Characterization of coconut shell-based activated carbon and its application in the removal of Zn(II) from its aqueous solution by adsorption

Adsorption kinetics and loading capacity of Zn(II) onto a coconut shell-based activated carbon (AC) was investigated at different solution concentrations, pH values, and temperatures. Characterization of the AC was performed by using scanning electron microscopy, N-2 adsorption and desorption isotherms, pore size distribution, surface area determination, determination of point of zero charge (pH(PZC)), and Boehm titration. The equilibrium studies showed that the Zn(II) adsorption onto the AC increases from 1.98 to 4.24 mg/g by increasing the initial Zn(II) concentration from 23 to 148 mg/L. The kinetic experiments revealed that the initial adsorption rate of Zn(II) is rapid and decreased afterwards.

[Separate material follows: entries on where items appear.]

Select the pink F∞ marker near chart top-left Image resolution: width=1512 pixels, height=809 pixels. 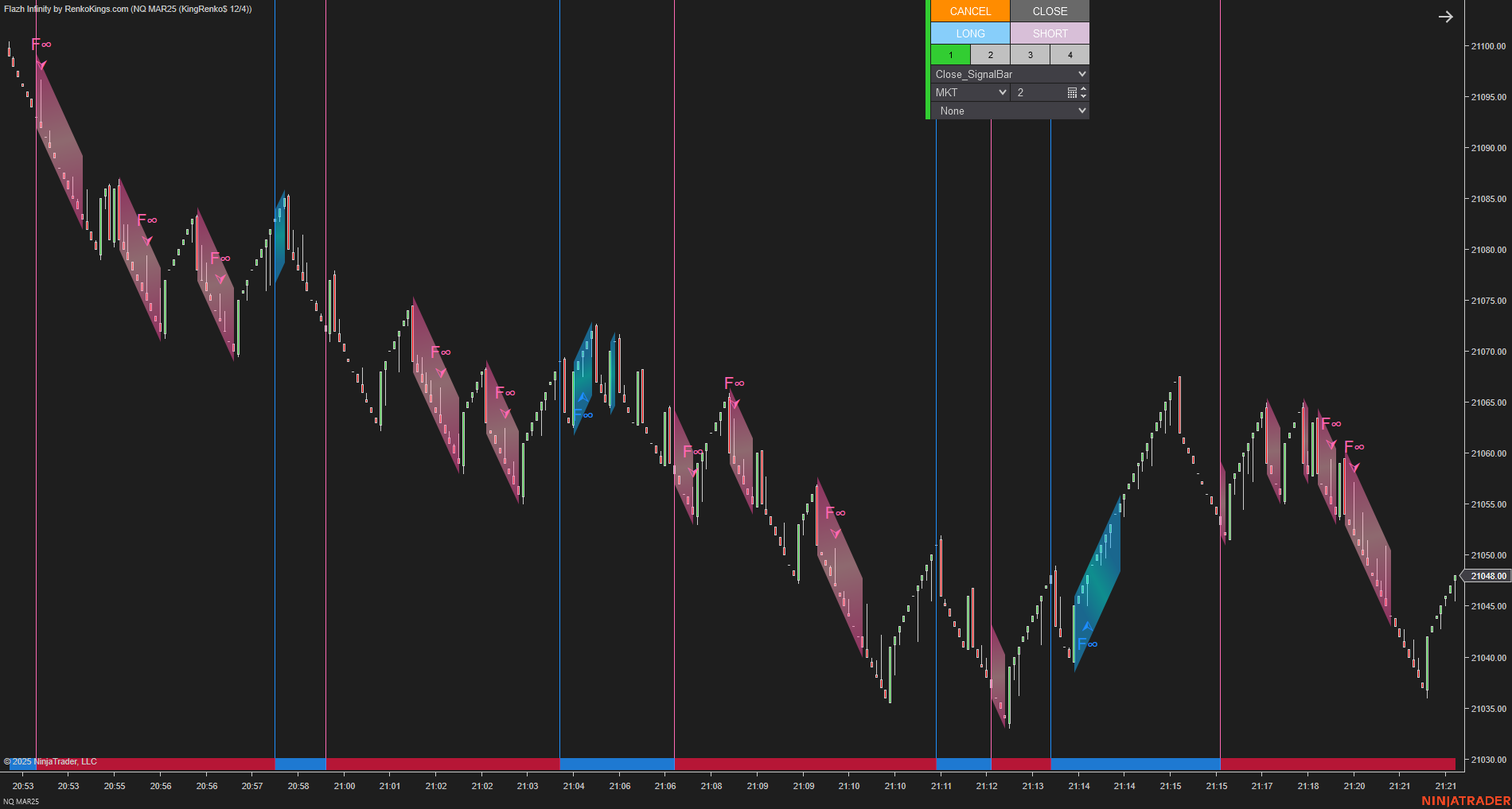[x=41, y=45]
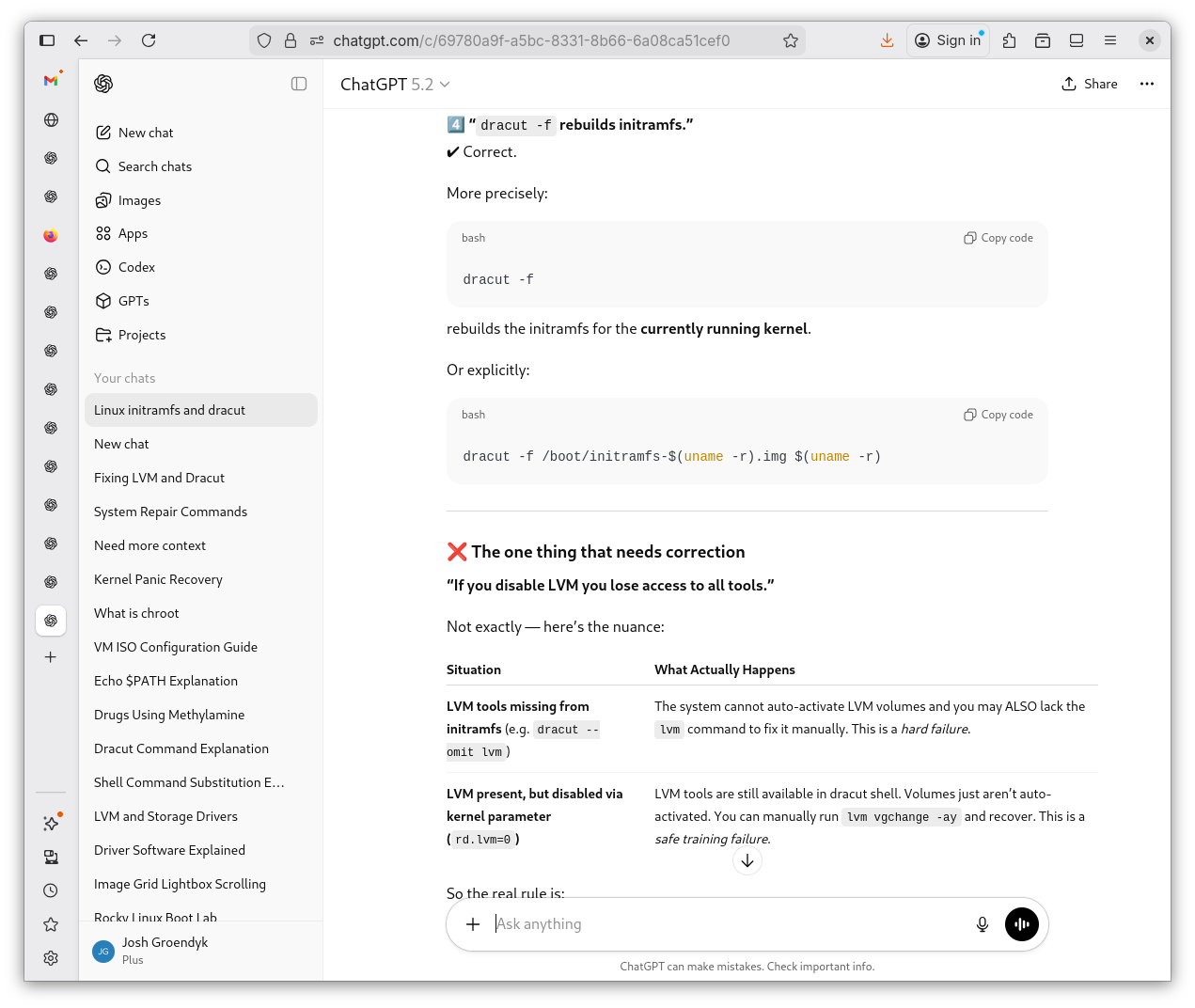Click the voice mode waveform button
The width and height of the screenshot is (1195, 1008).
coord(1022,924)
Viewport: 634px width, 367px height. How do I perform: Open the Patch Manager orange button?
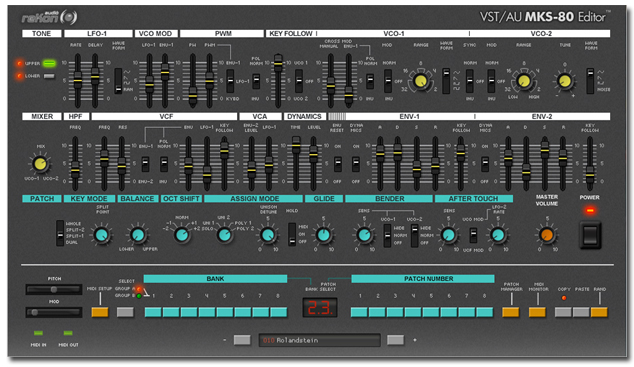[511, 312]
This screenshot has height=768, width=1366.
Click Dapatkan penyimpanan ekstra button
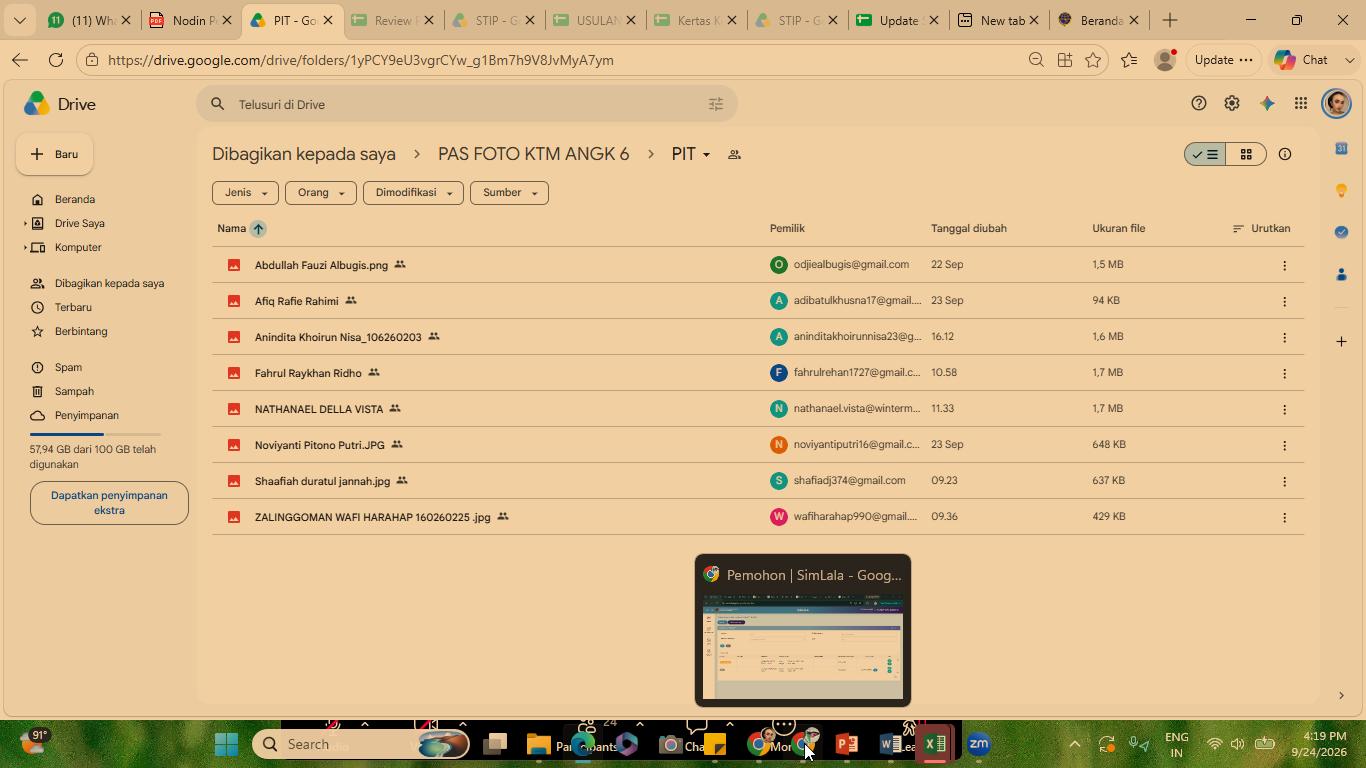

The adsorption rate significantly increased with raising the temperature from 25 to 45 degrees C. The activation energy for the adsorption of Zn(II) ions onto the AC was 54.23 kJ/mol. Both of the adsorption kinetics and loading capacity decreased with increasing the acidity of solution. The results of Boehm titrations, determination of pH(PZC), and the time course of the system pH during the sorption process showed that the adsorption of Zn(II) ions onto the AC takes place through cation-exchange mechanism with acidic surface functional groups. The results of linear and nonlinear regression methods showed that the equilibrium data among different two- and three-parameter isotherm models closely obey from a three-parameter isotherm model, namely Koble-Corrigan. The results of linear regression method revealed that the kinetic data among different kinetic models closely obey from Elovich model. The rate-limiting step in the adsorption of Zn(II) onto the AC was assessed through the Webber and Morris plots.